# Short exercise
Please pull out every line below that contains the string "screenshot" and copy each one in full.

# Task input
....................

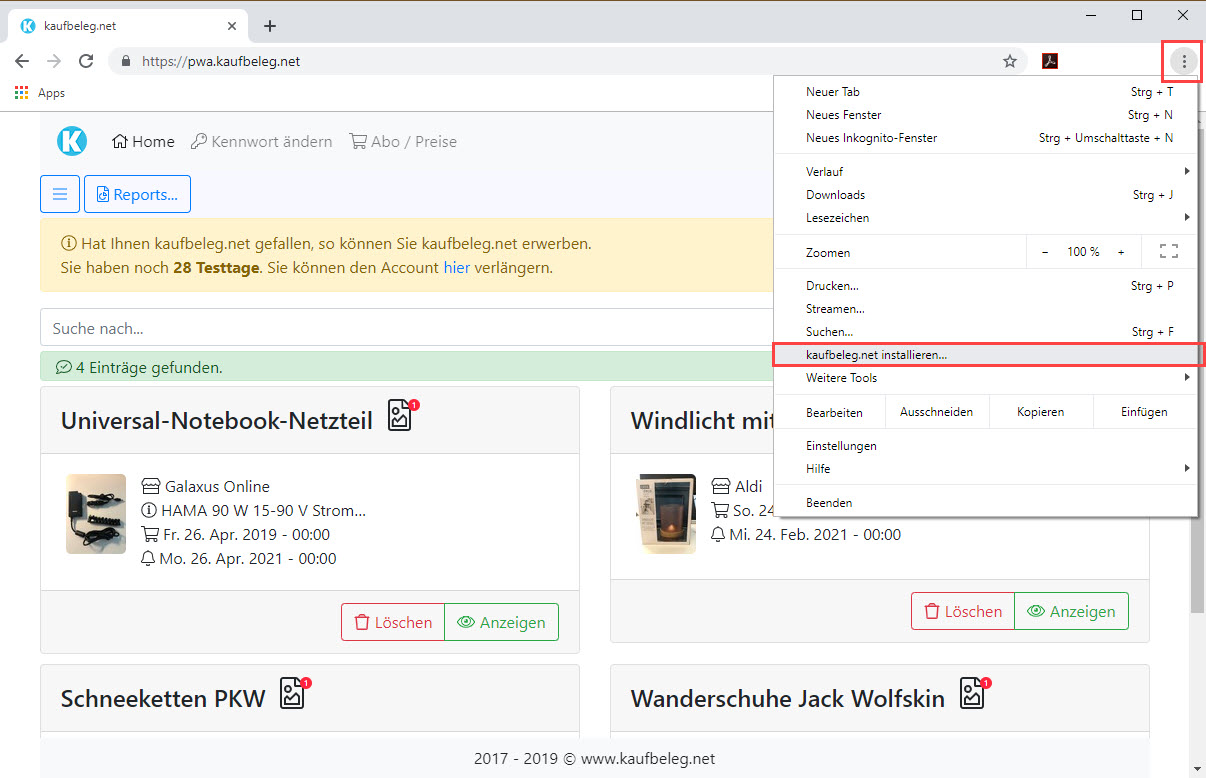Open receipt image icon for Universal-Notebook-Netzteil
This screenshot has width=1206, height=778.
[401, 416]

....................

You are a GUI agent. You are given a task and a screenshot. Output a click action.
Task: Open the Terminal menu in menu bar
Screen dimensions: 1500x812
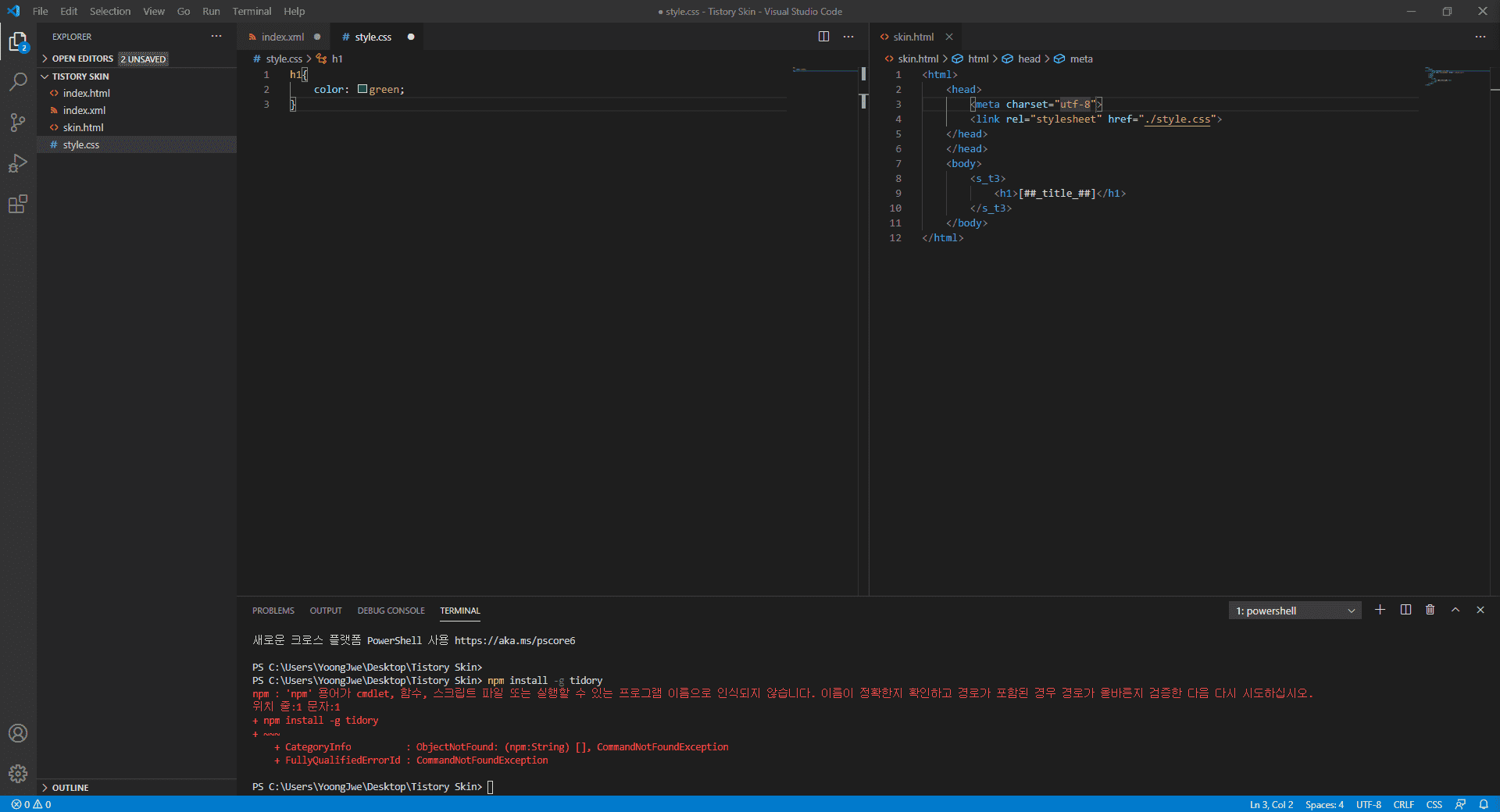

....................

# Task result
This screenshot has width=1206, height=778.
You are a GUI agent. You are given a task and a screenshot. Output a click action.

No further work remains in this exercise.